[Date Prev][Date Next][Thread Prev][Thread Next][Date Index][Thread Index]
Re: Surrogates and character representation
Alex Shinn quoting me:
> > I acknowledged that the algorithm will still work. My point
> > is that its asymptotic complexity may be degraded.
> I'm sorry, perhaps I'm just misunderstanding, but if the exact
> same algorithm, in fact the exact same code, can be used,
> how is the asymptotic complexity affected?
The different representations for the string being searched
(UTF-8 vs UTF-32) change the problem. The main difference
is that UTF-32 admits random access of characters, while
UTF-8 does not. UTF-8 admits random access of bytes, but
there is no way to convert a byte value obtained by random
access into a UTF-8 string into the character offset on
which the Boyer-Moore algorithm depends, short of reading
all the characters that precede the randomly accessed byte.
As Per Bothner agreed, that can degrade the asympototic
complexity of the algorithm from O(n/m) to O(n).
> Please note that I said "additional overhead." Nowhere did I say
> or suggest that UTF-32 incurred an asymptotic penalty.
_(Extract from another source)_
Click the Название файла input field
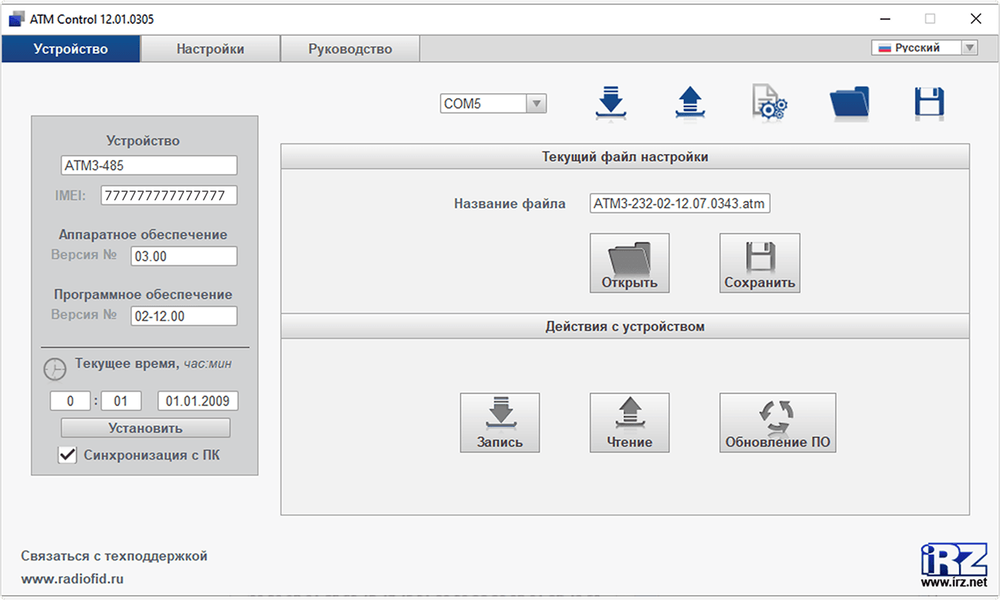[679, 204]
However,
> the c1 and c2 are not just constants - they are typically larger than
> m, and therefore should not be ignored.
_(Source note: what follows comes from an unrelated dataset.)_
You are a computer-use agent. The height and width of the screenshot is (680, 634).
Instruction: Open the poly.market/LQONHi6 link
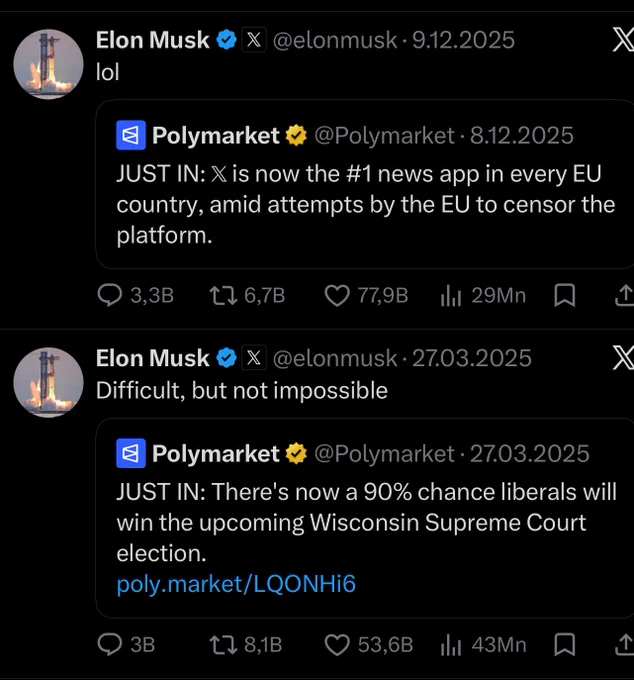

Your belief that c1 and c2 are larger than m depends upon
your implicit assumption that the automaton will be
represented in some absurdly naive way. With any reasonable
representation, c1 and c2 are negligibly small.
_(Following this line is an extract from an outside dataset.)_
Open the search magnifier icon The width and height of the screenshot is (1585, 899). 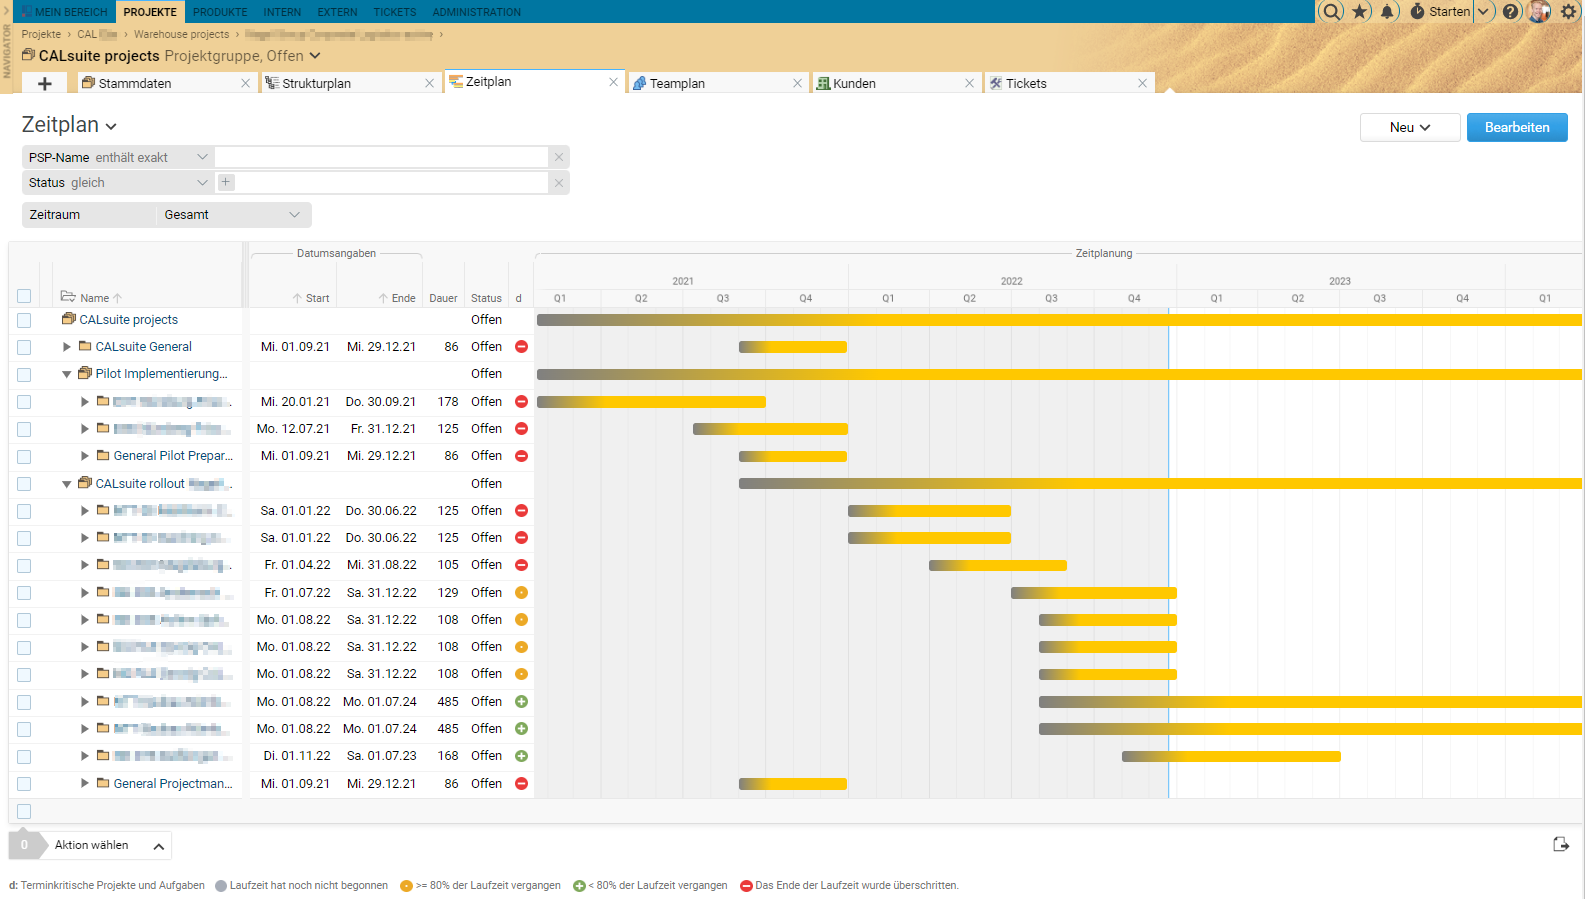click(x=1331, y=12)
The Boyer-Moore fast string search algorithm is an important
algorithm that serves as a well-known example of the issue we
are discussing, but its asymptotic complexity (both time and
space) is not trivial to analyze, and that has been an
impediment to our discussion. In another message I will
present and analyze the Freshman-Level Boyer-Moore algorithm
(FLBM), which is a simplified version that is simple enough
for me to explain in freshmen-level courses, yet exhibits the
asymptotic behavior that is relevant to this discussion.